Dataset entries:
● ● ● ●
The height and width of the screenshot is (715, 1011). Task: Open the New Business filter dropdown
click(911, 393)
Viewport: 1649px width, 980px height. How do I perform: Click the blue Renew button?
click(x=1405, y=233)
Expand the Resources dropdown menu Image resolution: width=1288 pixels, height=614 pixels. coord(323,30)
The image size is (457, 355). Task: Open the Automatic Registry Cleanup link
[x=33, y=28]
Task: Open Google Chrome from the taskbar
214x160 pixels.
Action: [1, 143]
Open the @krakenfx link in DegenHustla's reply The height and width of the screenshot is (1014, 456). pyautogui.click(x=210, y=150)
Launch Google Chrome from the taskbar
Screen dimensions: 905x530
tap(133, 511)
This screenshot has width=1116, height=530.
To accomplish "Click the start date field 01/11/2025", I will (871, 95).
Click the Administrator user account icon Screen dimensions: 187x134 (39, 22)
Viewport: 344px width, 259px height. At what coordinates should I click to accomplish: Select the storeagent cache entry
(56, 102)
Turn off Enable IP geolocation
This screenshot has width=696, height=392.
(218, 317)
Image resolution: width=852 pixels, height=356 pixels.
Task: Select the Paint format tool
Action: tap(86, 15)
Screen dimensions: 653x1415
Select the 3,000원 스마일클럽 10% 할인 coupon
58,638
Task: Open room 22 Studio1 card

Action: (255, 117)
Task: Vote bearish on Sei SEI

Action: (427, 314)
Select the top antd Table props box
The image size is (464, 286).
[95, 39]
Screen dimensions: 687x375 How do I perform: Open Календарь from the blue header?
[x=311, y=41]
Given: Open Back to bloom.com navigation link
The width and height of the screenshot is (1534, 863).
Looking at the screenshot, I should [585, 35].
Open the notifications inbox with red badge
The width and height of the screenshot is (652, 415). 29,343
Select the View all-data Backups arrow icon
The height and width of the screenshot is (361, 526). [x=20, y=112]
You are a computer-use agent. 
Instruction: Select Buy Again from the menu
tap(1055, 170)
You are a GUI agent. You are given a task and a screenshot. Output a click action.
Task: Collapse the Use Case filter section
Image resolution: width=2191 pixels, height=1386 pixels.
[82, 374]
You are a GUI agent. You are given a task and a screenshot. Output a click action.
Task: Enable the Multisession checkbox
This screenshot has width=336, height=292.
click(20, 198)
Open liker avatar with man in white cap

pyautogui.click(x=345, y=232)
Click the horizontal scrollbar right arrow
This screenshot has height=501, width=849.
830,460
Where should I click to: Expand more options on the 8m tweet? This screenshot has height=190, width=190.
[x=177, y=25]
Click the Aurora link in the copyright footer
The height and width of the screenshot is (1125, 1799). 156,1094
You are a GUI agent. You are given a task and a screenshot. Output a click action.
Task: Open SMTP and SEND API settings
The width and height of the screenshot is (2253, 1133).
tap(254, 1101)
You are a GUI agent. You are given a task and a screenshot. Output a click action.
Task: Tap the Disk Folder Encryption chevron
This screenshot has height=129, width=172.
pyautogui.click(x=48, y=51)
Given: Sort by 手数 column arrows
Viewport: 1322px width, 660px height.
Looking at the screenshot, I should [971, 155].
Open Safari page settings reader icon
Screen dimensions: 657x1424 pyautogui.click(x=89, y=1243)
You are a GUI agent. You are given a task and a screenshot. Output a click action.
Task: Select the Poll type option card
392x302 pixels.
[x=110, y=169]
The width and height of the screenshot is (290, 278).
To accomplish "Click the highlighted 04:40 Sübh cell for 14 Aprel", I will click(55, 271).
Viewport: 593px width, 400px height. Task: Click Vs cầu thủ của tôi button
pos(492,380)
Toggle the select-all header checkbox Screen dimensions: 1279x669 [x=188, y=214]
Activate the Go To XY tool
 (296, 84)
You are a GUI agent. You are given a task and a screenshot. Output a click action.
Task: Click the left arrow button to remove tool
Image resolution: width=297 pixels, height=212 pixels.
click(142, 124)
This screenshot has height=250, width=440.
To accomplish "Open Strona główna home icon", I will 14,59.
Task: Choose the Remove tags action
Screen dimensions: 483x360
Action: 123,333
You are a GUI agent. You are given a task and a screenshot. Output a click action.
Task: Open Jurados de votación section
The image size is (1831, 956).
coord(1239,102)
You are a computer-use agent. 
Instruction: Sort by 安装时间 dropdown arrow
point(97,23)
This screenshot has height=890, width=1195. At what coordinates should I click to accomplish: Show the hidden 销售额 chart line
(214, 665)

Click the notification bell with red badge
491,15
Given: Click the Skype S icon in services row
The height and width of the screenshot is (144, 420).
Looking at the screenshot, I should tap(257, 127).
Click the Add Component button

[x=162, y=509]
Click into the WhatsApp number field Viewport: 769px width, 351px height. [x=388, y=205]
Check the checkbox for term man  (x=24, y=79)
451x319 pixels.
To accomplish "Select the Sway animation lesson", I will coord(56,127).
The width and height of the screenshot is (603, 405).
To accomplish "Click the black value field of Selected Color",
● ● ● ●
▶ **Exercise task**
Which lines in the records contain the word "Expand"? Copy out each of those lines.

▶ **Worked solution**
Expand the Resources dropdown menu Image resolution: width=1288 pixels, height=614 pixels. coord(323,30)
Where should I click to: Expand more options on the 8m tweet? This screenshot has height=190, width=190.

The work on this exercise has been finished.